L'Europa di oggi presenta un'immagine seducente: una pletora di Stati e di popoli che vivono a stretto contatto, prosperi, stabili e (per lo più) in pace con se stessi e con il mondo; un continente minuscolo per gli standard mondiali, ma benedetto da una quota sproporzionata del patrimonio culturale e materiale mondiale; uno spazio pubblico transnazionale in cui religioni, lingue e tradizioni politiche diverse non costituiscono un ostacolo a una fede condivisa nella democrazia e nei diritti privati, in cui le responsabilità sociali dello Stato e le libertà civili dei cittadini non sono semplicemente compatibili, ma si sostengono a vicenda. L'Europa di ieri, tuttavia, era un po' diversa: il campo di sterminio del XX secolo
— Tony Judt, “Democracy as an Aberration”, New York Times, 1999
Così lo storico Tony Judt inizia la recensione del volume “Le ombre dell’Europa” di Mark Mazower. Lo storico britannico formatosi ad Oxford si è specializzato nella storia dei Balcani e della Grecia, occupandosi in particolare dell’occupazione nazista della Grecia e della storia della città di Salonicco [4]. Infine, si è dedicato estensivamente alla storia europea del XX secolo, trattata anche nel volume qui presentato.

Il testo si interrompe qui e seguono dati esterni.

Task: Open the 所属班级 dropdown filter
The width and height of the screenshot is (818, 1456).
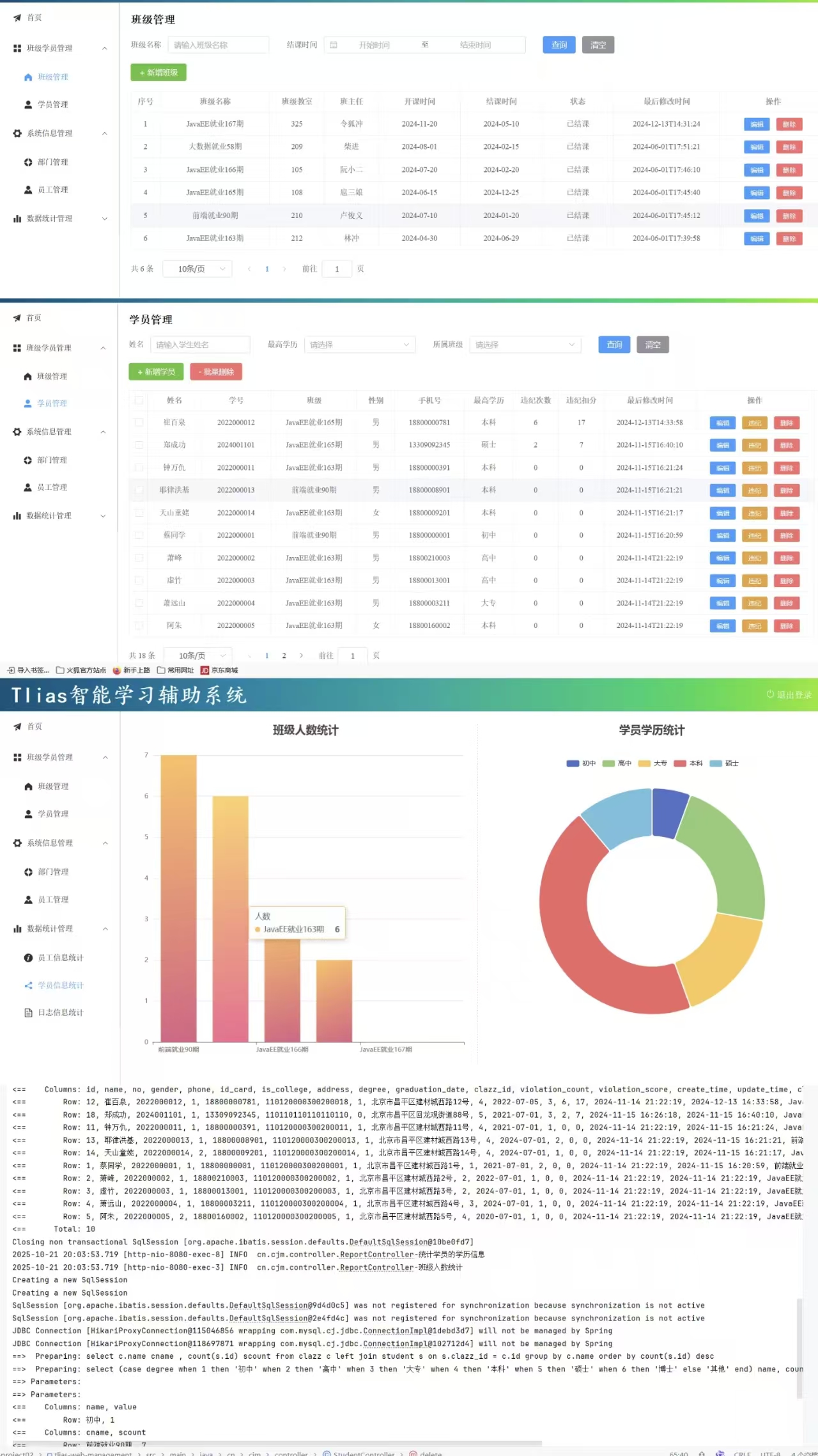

Addentrandoci nelle “ombre dell’Europa”, Mazower evidenzia come l'approccio più rassicurante, adottato anche da una parte della storiografia [5], sia quello di trattare la prima metà di questo secolo come un brutto interludio: vedendo l'Europa occidentale post-1945 e l'Europa orientale post-1989 come gli eredi naturali di un'epoca precedente di lotte per la democrazia e la libertà.
«Sbagliamo» scrive «a rileggere il passato sulla base del presente e dando per scontato, per esempio, che la democrazia debba essere profondamente radicata nel suolo europeo solo perché la Guerra fredda è finita come sappiamo». [6]
Di fronte alle inadeguatezze dell'accordo di Versailles, ai fallimenti seriali del capitalismo e all'insicurezza internazionale di nuovi e vecchi Stati, i nuovi movimenti della destra antidemocratica hanno avuto la meglio in gran parte del continente: «L'Europa trovò forme di ordinamento politico diverse, autoritarie, certo non più estranee alla sua tradizione e non meno efficienti in quanto sistemi di organizzazione della società, dell'industria e della tecnologia». [7]
Proprio come il "decennio basso e disonesto" degli anni '30 di Auden era saldamente radicato in un insieme di paure e speranze europee del tutto estranee alle ipotesi benevole dei liberali del XIX secolo, così l'Europa del secondo dopoguerra non ha iniziato con una tabula rasa.
In Occidente, gli Stati sociali erano eredi delle osservazioni prebelliche sul successo fascista e sul fallimento democratico; nell'Europa orientale, la pianificazione comunista e il controllo statale si basavano su sporadici sforzi precedenti di autarchia economica e di accumulazione di capitale locale attraverso l'industrializzazione coercitiva.
A differenza di Mussolini, Hitler vedeva la sua "missione civilizzatrice" non al di fuori, ma all'interno dell'Europa e «proprio qui, senza dubbio, trasformando gli europei di nuovo in barbari e schiavi, risiedeva la più grande offesa dei nazisti contro la sensibilità dei continentali» [8]. La violenza, che l'Europa trovò così facile ignorare quando commessa all'estero in suo nome, si rivelò più difficile da digerire in patria.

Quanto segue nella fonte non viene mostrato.